Para entonces, Chandler ya había publicado las tres novelas siguientes de la serie: –Adiós, muñeca (1940), La ventana siniestra (1942, titulada en esta nueva edición como La ventana alta) y La dama del lago (1943)–, cuyos derechos fueron adquiridos de inmediato por las grandes compañías de cine, que además se peleaban por contratarlo a él como guionista.

Pero la experiencia no le resultó agradable, sino todo lo contrario. Cuando adaptó la novela de Patricia Highsmith en la que se basó Alfred Hitchcock para filmar Extraños en un tren (también titulada Pacto siniestro), llegó a la conclusión de que Hitchcock no había entendido el texto original, y en los créditos de la película aparece un segundo guionista porque Hitchcock lo usaba para que rehiciera cada escena que Chandler escribía.

Trampas del inconsciente

Esa década gloriosa se cierra con la publicación de su quinta novela, La hermana pequeña (1949), probablemente la más cinematográfica de toda la serie. No sólo por esos párrafos que describen una escena a la manera de los guiones cuando marcan el encuadre y la locación, y por esa apertura del relato en la oficina de Marlowe donde suena el teléfono, él atiende y deja la comunicación en suspenso hasta que mata una mosca en la que ha estado concentrado largo rato, sino también porque el mundo del cine aparecerá en los vericuetos del caso que tendrá que investigar.

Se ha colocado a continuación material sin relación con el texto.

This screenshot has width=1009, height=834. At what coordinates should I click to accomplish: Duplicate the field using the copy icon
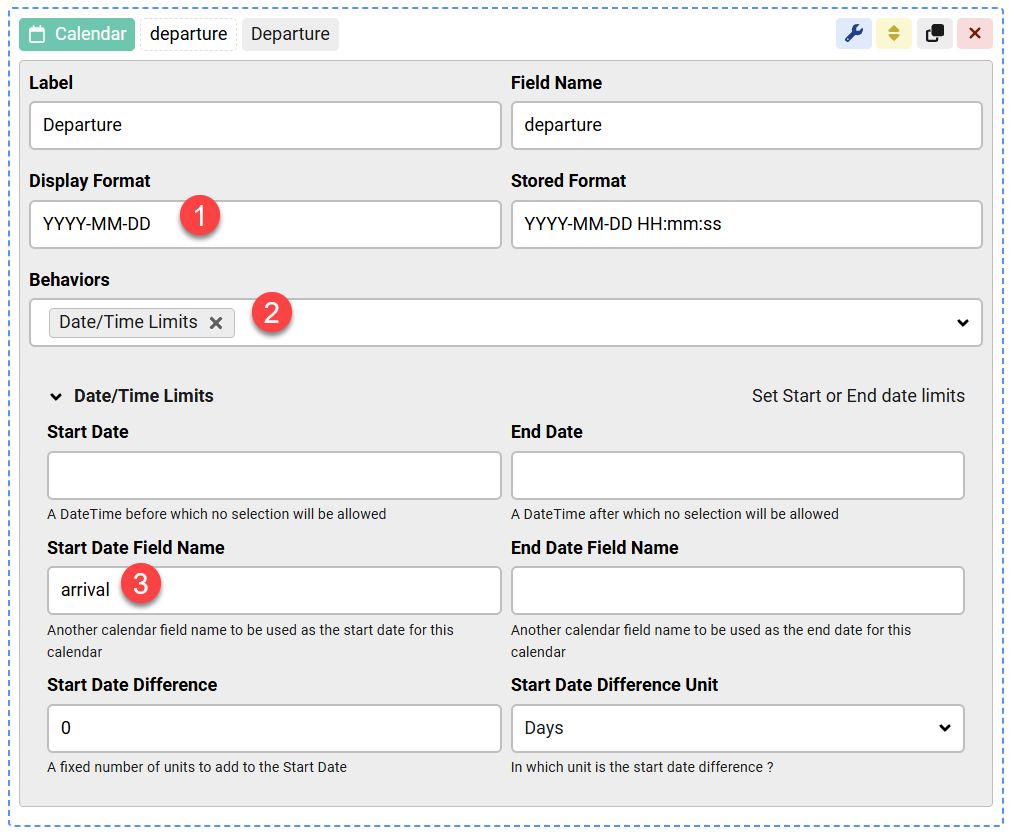pos(934,33)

El resultado no fue satisfactorio para el propio Chandler que, con gran capacidad para la autocrítica, sentenció: “En buena parte del libro perdí el contacto con mi propia manera de escribir y me salí por la tangente”. En otro momento señaló que era “el único de mis libros que me ha disgustado de verdad. Lo escribí en un mal estado de ánimo, y creo que esto se refleja en la novela”.

Vale pensar que el inconsciente le estaba jugando una mala pasada: odiaba el negocio del cine, del cual no podía zafarse por cuestiones económicas, y ciertos códigos de ese objeto maldito le contaminaron la escritura.

Para colmo, habían pasado seis años desde su anterior novela y pasarían otros cinco hasta que saliera la próxima. En la biografía de MacShane se advierte que son los años en los que duda de sí mismo, no se anima a seguir adelante pero tampoco quiere abandonar, le pesa demasiado que se haga diferencias entre una novela “policial” y una “seria” o “formal”, a lo que hay que sumarle cuestiones domésticas y algunas enfermedades –incluida una extraña alergia que le lastimaba las manos y le dificultaba escribir.

Quizás por todo ello, su sexta novela, El largo adiós (1953), es considerada la mejor de la serie. En palabras de MacShane, es “su obra más ambiciosa, en la que intentó llevar la novela de misterio a un plano donde nadie la había colocado antes que él”.

Es su respuesta a todos los que tildan a la novela negra de subliteratura: Marlowe es aquí un pobre tipo de apenas 42 años preocupado por desentrañar si un amigo lo ha estafado en el sentido afectivo, no jurídico, del término. Ése es tal vez el peor delito que pueda cometer un hombre, y no hay ley que lo sancione.